(Exercise material)

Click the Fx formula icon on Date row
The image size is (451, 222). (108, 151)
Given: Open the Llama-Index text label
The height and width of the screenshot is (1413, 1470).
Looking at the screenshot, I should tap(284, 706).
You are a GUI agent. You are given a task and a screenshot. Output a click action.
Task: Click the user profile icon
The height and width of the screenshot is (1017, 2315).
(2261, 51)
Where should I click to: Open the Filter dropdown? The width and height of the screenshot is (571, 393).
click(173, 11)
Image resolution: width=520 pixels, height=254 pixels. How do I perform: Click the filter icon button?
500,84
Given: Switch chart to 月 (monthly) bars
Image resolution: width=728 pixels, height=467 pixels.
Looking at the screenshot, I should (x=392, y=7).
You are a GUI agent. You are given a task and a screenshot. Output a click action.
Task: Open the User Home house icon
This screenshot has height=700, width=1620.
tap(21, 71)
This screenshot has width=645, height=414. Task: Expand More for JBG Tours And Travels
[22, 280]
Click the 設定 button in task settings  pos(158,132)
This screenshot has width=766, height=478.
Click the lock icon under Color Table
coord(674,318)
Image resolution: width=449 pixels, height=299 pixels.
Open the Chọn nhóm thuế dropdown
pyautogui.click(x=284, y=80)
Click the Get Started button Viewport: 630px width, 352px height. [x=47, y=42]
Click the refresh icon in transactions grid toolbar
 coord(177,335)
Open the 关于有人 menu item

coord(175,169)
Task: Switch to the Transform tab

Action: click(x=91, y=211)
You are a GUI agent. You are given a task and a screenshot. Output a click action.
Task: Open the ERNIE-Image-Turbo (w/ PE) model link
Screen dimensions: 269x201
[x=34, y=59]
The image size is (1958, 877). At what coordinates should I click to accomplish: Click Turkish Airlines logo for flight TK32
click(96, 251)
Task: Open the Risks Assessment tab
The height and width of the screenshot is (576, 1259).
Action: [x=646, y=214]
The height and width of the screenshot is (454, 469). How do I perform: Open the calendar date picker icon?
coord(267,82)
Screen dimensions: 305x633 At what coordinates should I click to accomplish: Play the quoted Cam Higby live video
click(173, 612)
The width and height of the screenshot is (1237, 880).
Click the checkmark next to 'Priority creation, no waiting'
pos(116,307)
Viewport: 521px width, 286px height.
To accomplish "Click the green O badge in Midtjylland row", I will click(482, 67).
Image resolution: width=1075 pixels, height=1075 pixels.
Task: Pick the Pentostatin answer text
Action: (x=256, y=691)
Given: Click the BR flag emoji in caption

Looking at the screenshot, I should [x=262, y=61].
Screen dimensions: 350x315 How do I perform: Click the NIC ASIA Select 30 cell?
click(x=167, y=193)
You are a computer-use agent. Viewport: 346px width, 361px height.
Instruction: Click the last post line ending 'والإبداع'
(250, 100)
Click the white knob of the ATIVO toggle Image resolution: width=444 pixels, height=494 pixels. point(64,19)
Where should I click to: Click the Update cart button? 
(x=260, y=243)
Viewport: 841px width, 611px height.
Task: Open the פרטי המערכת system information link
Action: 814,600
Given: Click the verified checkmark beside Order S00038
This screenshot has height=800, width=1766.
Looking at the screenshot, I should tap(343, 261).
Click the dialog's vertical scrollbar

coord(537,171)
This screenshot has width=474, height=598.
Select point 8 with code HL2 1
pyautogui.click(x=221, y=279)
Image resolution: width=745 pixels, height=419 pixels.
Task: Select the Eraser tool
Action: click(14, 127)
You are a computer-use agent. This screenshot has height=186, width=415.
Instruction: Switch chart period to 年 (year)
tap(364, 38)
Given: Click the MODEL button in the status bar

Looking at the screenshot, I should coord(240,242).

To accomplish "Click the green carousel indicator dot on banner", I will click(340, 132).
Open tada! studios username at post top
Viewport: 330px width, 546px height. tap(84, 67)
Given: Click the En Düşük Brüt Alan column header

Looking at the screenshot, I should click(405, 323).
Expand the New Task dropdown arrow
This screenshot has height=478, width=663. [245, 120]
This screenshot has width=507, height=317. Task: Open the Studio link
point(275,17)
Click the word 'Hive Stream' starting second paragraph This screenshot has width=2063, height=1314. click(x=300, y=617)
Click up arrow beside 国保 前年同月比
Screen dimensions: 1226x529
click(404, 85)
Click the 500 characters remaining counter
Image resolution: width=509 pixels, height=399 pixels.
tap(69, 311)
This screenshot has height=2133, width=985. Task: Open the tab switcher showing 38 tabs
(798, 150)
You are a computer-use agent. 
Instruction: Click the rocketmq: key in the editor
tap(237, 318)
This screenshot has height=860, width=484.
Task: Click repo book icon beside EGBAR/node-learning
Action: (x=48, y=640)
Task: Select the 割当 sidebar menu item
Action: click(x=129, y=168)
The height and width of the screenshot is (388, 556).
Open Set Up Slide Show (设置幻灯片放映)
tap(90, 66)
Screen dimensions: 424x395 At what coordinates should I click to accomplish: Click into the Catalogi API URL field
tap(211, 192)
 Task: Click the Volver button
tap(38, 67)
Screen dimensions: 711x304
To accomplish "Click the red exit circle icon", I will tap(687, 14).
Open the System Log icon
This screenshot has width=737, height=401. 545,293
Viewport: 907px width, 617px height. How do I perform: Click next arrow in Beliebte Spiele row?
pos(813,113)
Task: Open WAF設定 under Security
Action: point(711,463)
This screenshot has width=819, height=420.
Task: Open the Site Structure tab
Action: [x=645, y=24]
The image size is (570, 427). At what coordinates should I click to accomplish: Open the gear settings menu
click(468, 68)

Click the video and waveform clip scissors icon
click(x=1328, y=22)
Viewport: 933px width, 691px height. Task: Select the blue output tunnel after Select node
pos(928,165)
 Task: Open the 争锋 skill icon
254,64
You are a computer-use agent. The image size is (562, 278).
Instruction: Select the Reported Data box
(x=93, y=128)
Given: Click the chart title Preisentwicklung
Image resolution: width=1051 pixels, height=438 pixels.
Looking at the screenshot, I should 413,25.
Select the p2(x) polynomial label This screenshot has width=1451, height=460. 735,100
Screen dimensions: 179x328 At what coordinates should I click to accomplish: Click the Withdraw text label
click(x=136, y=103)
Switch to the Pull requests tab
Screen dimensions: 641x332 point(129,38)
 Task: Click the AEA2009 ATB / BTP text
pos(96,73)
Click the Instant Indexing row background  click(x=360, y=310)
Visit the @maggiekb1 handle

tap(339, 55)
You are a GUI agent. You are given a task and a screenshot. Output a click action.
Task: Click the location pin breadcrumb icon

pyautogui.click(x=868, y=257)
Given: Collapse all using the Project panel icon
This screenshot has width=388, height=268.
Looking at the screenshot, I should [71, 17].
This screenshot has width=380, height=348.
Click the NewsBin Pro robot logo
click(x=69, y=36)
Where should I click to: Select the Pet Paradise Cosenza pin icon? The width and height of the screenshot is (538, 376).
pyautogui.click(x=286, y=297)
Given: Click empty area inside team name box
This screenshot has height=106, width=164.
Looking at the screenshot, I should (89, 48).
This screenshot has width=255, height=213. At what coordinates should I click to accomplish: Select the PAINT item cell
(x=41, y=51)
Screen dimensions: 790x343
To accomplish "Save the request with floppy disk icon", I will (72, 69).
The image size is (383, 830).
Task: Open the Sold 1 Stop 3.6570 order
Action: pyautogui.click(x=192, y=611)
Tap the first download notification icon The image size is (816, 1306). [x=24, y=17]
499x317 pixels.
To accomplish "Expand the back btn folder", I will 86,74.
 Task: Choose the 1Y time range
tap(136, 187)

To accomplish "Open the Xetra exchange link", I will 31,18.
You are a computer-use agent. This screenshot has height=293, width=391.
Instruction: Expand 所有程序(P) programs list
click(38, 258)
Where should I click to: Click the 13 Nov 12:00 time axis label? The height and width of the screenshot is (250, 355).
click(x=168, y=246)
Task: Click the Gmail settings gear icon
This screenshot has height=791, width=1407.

(End Exercise material)

What is needed:
The data above is to be returned exactly, with nothing altered.

Task solution:
Click the Fx formula icon on Date row
The image size is (451, 222). (108, 151)
Given: Open the Llama-Index text label
The height and width of the screenshot is (1413, 1470).
Looking at the screenshot, I should tap(284, 706).
You are a GUI agent. You are given a task and a screenshot. Output a click action.
Task: Click the user profile icon
The height and width of the screenshot is (1017, 2315).
(2261, 51)
Where should I click to: Open the Filter dropdown? The width and height of the screenshot is (571, 393).
click(173, 11)
Image resolution: width=520 pixels, height=254 pixels. How do I perform: Click the filter icon button?
500,84
Given: Switch chart to 月 (monthly) bars
Image resolution: width=728 pixels, height=467 pixels.
Looking at the screenshot, I should (x=392, y=7).
You are a GUI agent. You are given a task and a screenshot. Output a click action.
Task: Open the User Home house icon
This screenshot has height=700, width=1620.
tap(21, 71)
This screenshot has width=645, height=414. Task: Expand More for JBG Tours And Travels
[22, 280]
Click the 設定 button in task settings  pos(158,132)
This screenshot has width=766, height=478.
Click the lock icon under Color Table
coord(674,318)
Image resolution: width=449 pixels, height=299 pixels.
Open the Chọn nhóm thuế dropdown
pyautogui.click(x=284, y=80)
Click the Get Started button Viewport: 630px width, 352px height. [x=47, y=42]
Click the refresh icon in transactions grid toolbar
 coord(177,335)
Open the 关于有人 menu item

coord(175,169)
Task: Switch to the Transform tab

Action: click(x=91, y=211)
You are a GUI agent. You are given a task and a screenshot. Output a click action.
Task: Open the ERNIE-Image-Turbo (w/ PE) model link
Screen dimensions: 269x201
[x=34, y=59]
The image size is (1958, 877). At what coordinates should I click to accomplish: Click Turkish Airlines logo for flight TK32
click(96, 251)
Task: Open the Risks Assessment tab
The height and width of the screenshot is (576, 1259).
Action: [x=646, y=214]
The height and width of the screenshot is (454, 469). How do I perform: Open the calendar date picker icon?
coord(267,82)
Screen dimensions: 305x633 At what coordinates should I click to accomplish: Play the quoted Cam Higby live video
click(173, 612)
The width and height of the screenshot is (1237, 880).
Click the checkmark next to 'Priority creation, no waiting'
pos(116,307)
Viewport: 521px width, 286px height.
To accomplish "Click the green O badge in Midtjylland row", I will click(482, 67).
Image resolution: width=1075 pixels, height=1075 pixels.
Task: Pick the Pentostatin answer text
Action: (x=256, y=691)
Given: Click the BR flag emoji in caption

Looking at the screenshot, I should [x=262, y=61].
Screen dimensions: 350x315 How do I perform: Click the NIC ASIA Select 30 cell?
click(x=167, y=193)
You are a computer-use agent. Viewport: 346px width, 361px height.
Instruction: Click the last post line ending 'والإبداع'
(250, 100)
Click the white knob of the ATIVO toggle Image resolution: width=444 pixels, height=494 pixels. point(64,19)
Where should I click to: Click the Update cart button? 
(x=260, y=243)
Viewport: 841px width, 611px height.
Task: Open the פרטי המערכת system information link
Action: 814,600
Given: Click the verified checkmark beside Order S00038
This screenshot has height=800, width=1766.
Looking at the screenshot, I should tap(343, 261).
Click the dialog's vertical scrollbar

coord(537,171)
This screenshot has width=474, height=598.
Select point 8 with code HL2 1
pyautogui.click(x=221, y=279)
Image resolution: width=745 pixels, height=419 pixels.
Task: Select the Eraser tool
Action: click(14, 127)
You are a computer-use agent. This screenshot has height=186, width=415.
Instruction: Switch chart period to 年 (year)
tap(364, 38)
Given: Click the MODEL button in the status bar

Looking at the screenshot, I should coord(240,242).

To accomplish "Click the green carousel indicator dot on banner", I will click(340, 132).
Open tada! studios username at post top
Viewport: 330px width, 546px height. tap(84, 67)
Given: Click the En Düşük Brüt Alan column header

Looking at the screenshot, I should click(405, 323).
Expand the New Task dropdown arrow
This screenshot has height=478, width=663. [245, 120]
This screenshot has width=507, height=317. Task: Open the Studio link
point(275,17)
Click the word 'Hive Stream' starting second paragraph This screenshot has width=2063, height=1314. click(x=300, y=617)
Click up arrow beside 国保 前年同月比
Screen dimensions: 1226x529
click(404, 85)
Click the 500 characters remaining counter
Image resolution: width=509 pixels, height=399 pixels.
tap(69, 311)
This screenshot has height=2133, width=985. Task: Open the tab switcher showing 38 tabs
(798, 150)
You are a computer-use agent. 
Instruction: Click the rocketmq: key in the editor
tap(237, 318)
This screenshot has height=860, width=484.
Task: Click repo book icon beside EGBAR/node-learning
Action: (x=48, y=640)
Task: Select the 割当 sidebar menu item
Action: click(x=129, y=168)
The height and width of the screenshot is (388, 556).
Open Set Up Slide Show (设置幻灯片放映)
tap(90, 66)
Screen dimensions: 424x395 At what coordinates should I click to accomplish: Click into the Catalogi API URL field
tap(211, 192)
 Task: Click the Volver button
tap(38, 67)
Screen dimensions: 711x304
To accomplish "Click the red exit circle icon", I will tap(687, 14).
Open the System Log icon
This screenshot has width=737, height=401. 545,293
Viewport: 907px width, 617px height. How do I perform: Click next arrow in Beliebte Spiele row?
pos(813,113)
Task: Open WAF設定 under Security
Action: point(711,463)
This screenshot has width=819, height=420.
Task: Open the Site Structure tab
Action: [x=645, y=24]
The image size is (570, 427). At what coordinates should I click to accomplish: Open the gear settings menu
click(468, 68)

Click the video and waveform clip scissors icon
click(x=1328, y=22)
Viewport: 933px width, 691px height. Task: Select the blue output tunnel after Select node
pos(928,165)
 Task: Open the 争锋 skill icon
254,64
You are a computer-use agent. The image size is (562, 278).
Instruction: Select the Reported Data box
(x=93, y=128)
Given: Click the chart title Preisentwicklung
Image resolution: width=1051 pixels, height=438 pixels.
Looking at the screenshot, I should 413,25.
Select the p2(x) polynomial label This screenshot has width=1451, height=460. 735,100
Screen dimensions: 179x328 At what coordinates should I click to accomplish: Click the Withdraw text label
click(x=136, y=103)
Switch to the Pull requests tab
Screen dimensions: 641x332 point(129,38)
 Task: Click the AEA2009 ATB / BTP text
pos(96,73)
Click the Instant Indexing row background  click(x=360, y=310)
Visit the @maggiekb1 handle

tap(339, 55)
You are a GUI agent. You are given a task and a screenshot. Output a click action.
Task: Click the location pin breadcrumb icon

pyautogui.click(x=868, y=257)
Given: Collapse all using the Project panel icon
This screenshot has width=388, height=268.
Looking at the screenshot, I should [71, 17].
This screenshot has width=380, height=348.
Click the NewsBin Pro robot logo
click(x=69, y=36)
Where should I click to: Select the Pet Paradise Cosenza pin icon? The width and height of the screenshot is (538, 376).
pyautogui.click(x=286, y=297)
Given: Click empty area inside team name box
This screenshot has height=106, width=164.
Looking at the screenshot, I should (89, 48).
This screenshot has width=255, height=213. At what coordinates should I click to accomplish: Select the PAINT item cell
(x=41, y=51)
Screen dimensions: 790x343
To accomplish "Save the request with floppy disk icon", I will (72, 69).
The image size is (383, 830).
Task: Open the Sold 1 Stop 3.6570 order
Action: pyautogui.click(x=192, y=611)
Tap the first download notification icon The image size is (816, 1306). [x=24, y=17]
499x317 pixels.
To accomplish "Expand the back btn folder", I will 86,74.
 Task: Choose the 1Y time range
tap(136, 187)

To accomplish "Open the Xetra exchange link", I will 31,18.
You are a computer-use agent. This screenshot has height=293, width=391.
Instruction: Expand 所有程序(P) programs list
click(38, 258)
Where should I click to: Click the 13 Nov 12:00 time axis label? The height and width of the screenshot is (250, 355).
click(x=168, y=246)
Task: Click the Gmail settings gear icon
This screenshot has height=791, width=1407.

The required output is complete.